OFR-71-83 Zinc Retorting Without Pollution

The direct retorting of zinc sulfide concentrates in the presence of lime and carbon was examined on a laboratory scale with ten-gram charges of loose mix or fifteen-gram ones of pellets. A slow stream of nitrogen swept through the furnace tube over the boat of reactants, carrying with it the zinc vapor, which condensed on a rolled-up steel sheet near the exit, permitting weight of zinc produced to be obtained after completion of a run. Variables explored were percent of theoretical reagents, temperature, and time. During the runs gas samples were analysed periodically, and the content of CO2, CO and nitrogen were obtained. The quantities of the carbon gases could be calculated because the nitogen flow rate was measured. The gases were also examined for sulfur species, but neither COS nor SO2 could be detected at maximum sensitivity. Zinc recovery increased with excess carbon and lime and with temperature. It ranged from 77% at a ten percent deficiency to 90% at a ten percent excess at 1100°C. Going to 1200°C and theoretical reagents gave 93% recovery. Increasing time from 200 minutes to 300 minutes increased zinc yield by up to 10%. Results from sphalerite and a commercial concentrate from AMAX gave generally similar results. The reaction rate of zinc sulfide as sphalerite and of calcined sphalerite indicated that the latter reacted almost twice as fast, and recovery of zinc was five percent higher. Though the retorting step using sulfide, lime, and carbon proved to be non-polluting, it was feared that on storage the calcium sulfide in the residues would decompose, giving off noxious gases. Consequently the stabilization of the residues by oxidation was essayed.
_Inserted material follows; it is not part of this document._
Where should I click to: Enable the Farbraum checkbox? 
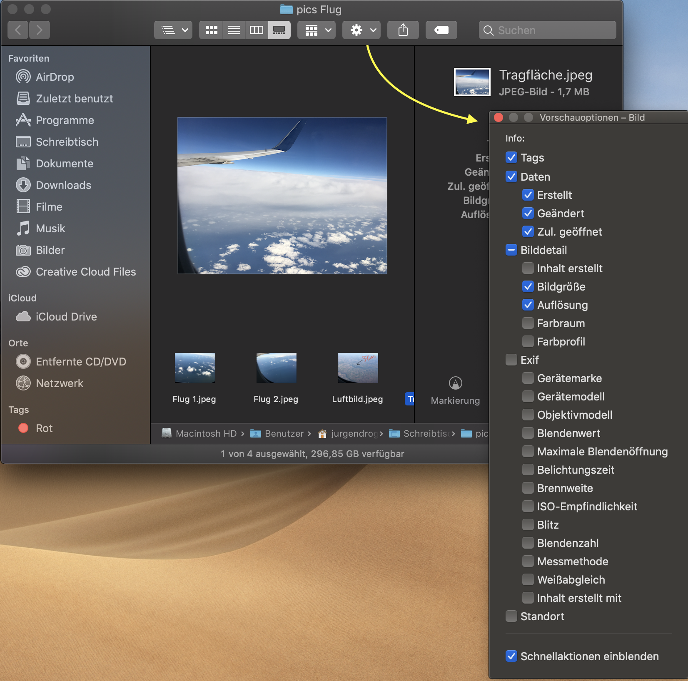point(528,323)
Because of the presence of unreacted zinc sulfide, the first product of oxidation was S02. Reaction of CaS to CaSO4 was incomplete, going from 20% at 800°C to 90% at 1200°C. Thus the non-polluting nature of the process as a whole is in doubt, and its economics are likely to be unfavorable compared to the traditional way of calcining the concentrates, followed by retorting of the oxide with carbon.